**Page excerpt:**
■ ■ ■

= Muiris Mac Conghail =

Irish journalist (1941–2019)

Muiris Mac Conghail (12 May 1941 – 25 November 2019) was an Irish journalist, writer, broadcaster, poet, and film-maker.

==Early life==
Mac Conghail was born in Dublin, son of artists Marcus Mac Conighail and Aida Kelly. His father, a cousin of Harry Clarke, had been a republican activist during the Irish War of Independence before studying, and then teaching, at the RHA schools.

Mac Conghail was educated at University College Dublin.

==Career==
He joined Raidió Teilifís Éireann (RTÉ) in the 1960s, one of a group of young broadcasters which included Aindreas Ó Gallchóir, Breandán Ó hEithir, James Plunkett Kelly, Donal Farmer and Seán Mac Réamoinn. He became producer and editor of the current affairs programme 7 Days, which started broadcasting in 1966. He won a Jacob's Television Award in 1967 and 1985.

■ ■ ■

**Data:**
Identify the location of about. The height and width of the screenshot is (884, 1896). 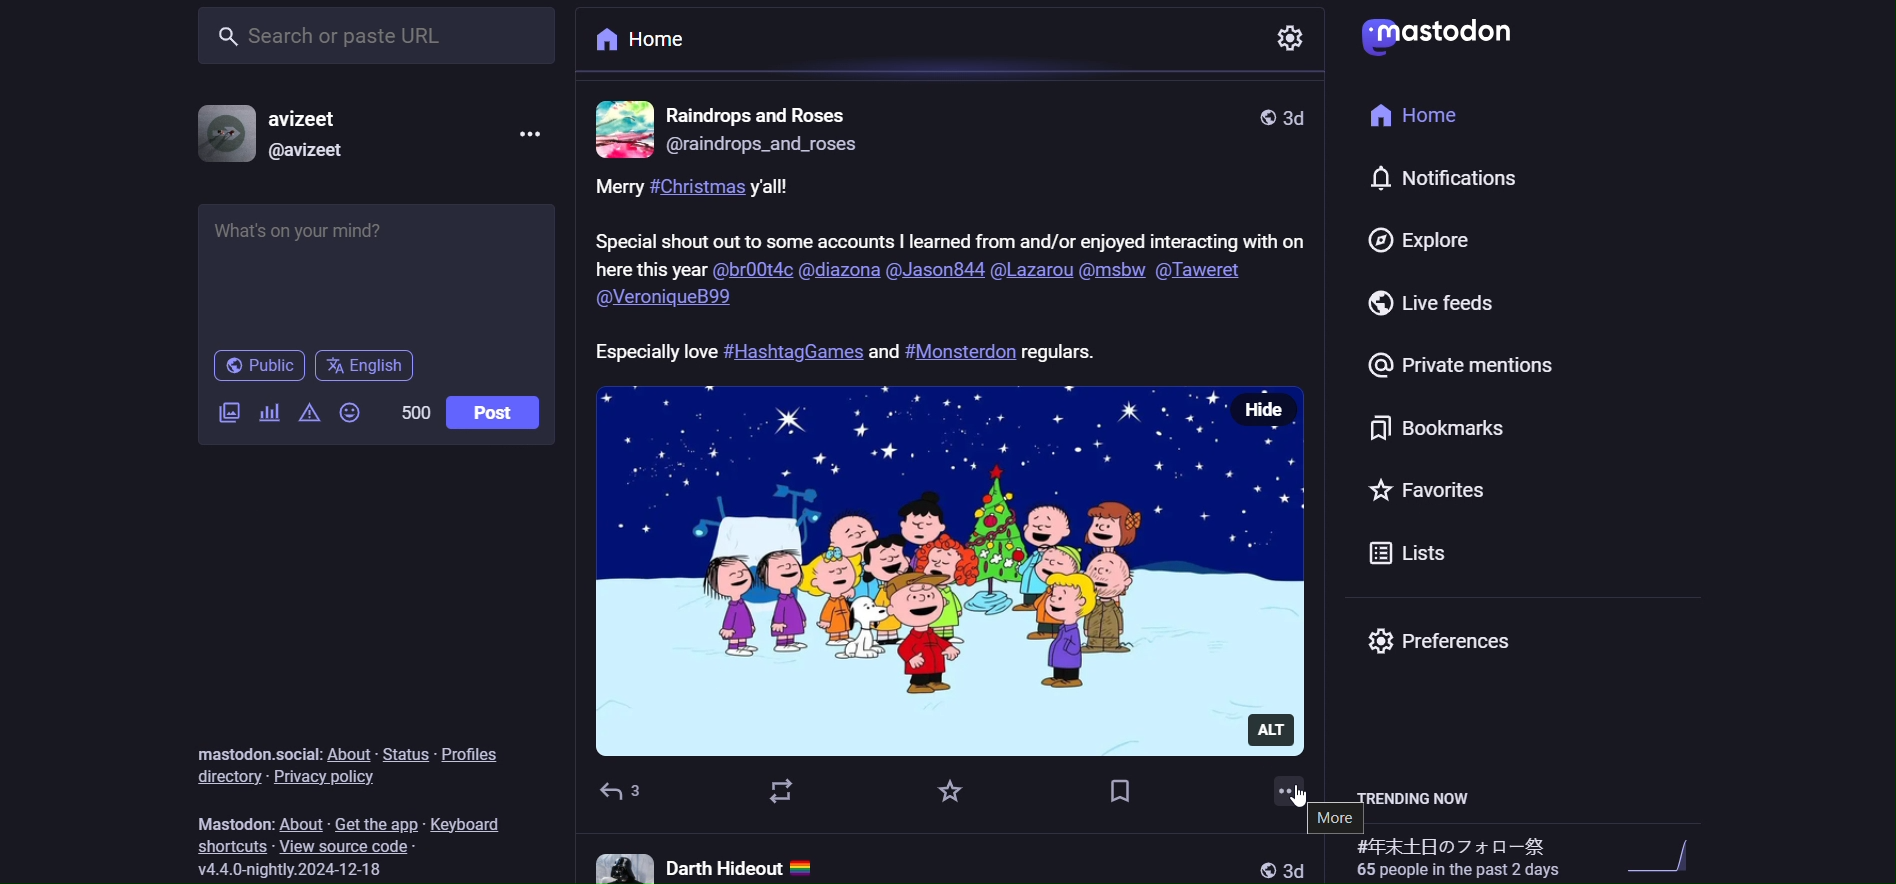
(300, 822).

■ ■ ■

**What is asked:**
A. List the broadcasters that the Muiris Mac Conghail biography names as part of the group he joined at RTÉ in the 1960s.
B. Resume the Muiris Mac Conghail biography, picking up after its final sentence.

**Responses to the exercise:**
A. Aindreas Ó Gallchóir, Breandán Ó hEithir, James Plunkett Kelly, Donal Farmer, Seán Mac Réamoinn

B.
In May 1973, he was appointed Assistant Secretary at the Department of the Taoiseach and Head of the Government Information Bureau. I

He was RTÉ Controller of Programmes, television, 1977–1980 and 1983–1986.

In 2001 he delivered the Thomas Davis Lecture to mark the 75th anniversary of Radio Éireann -'Politics by Wireless'.

==Personal life==
Mac Conghail married Máire Doran and they have five children, including Fiach, former Director of the Abbey Theatre. They separated in the 2000 and divorced in 2007.

Mac Conghail married Mary Malone in 2008: they had lived together for the previous 16 years.

== Select writings ==
- Aghaidheanna Fidil Agus Puicini (Biography of George Thompson)
- Island Funeral (1965)
- The Blaskets: A Kerry Island Library (1987) ISBN 0-946172-12-9
- The Blaskets – People and Literature
- Politics by Wireless: News and Current Affairs on Radio, 1926–2000 (2001)
- Essay on David Thornley in Unquiet Spirit: Essays in memory of David Thornley. Edited by Yseult Thornley (Liberties Press)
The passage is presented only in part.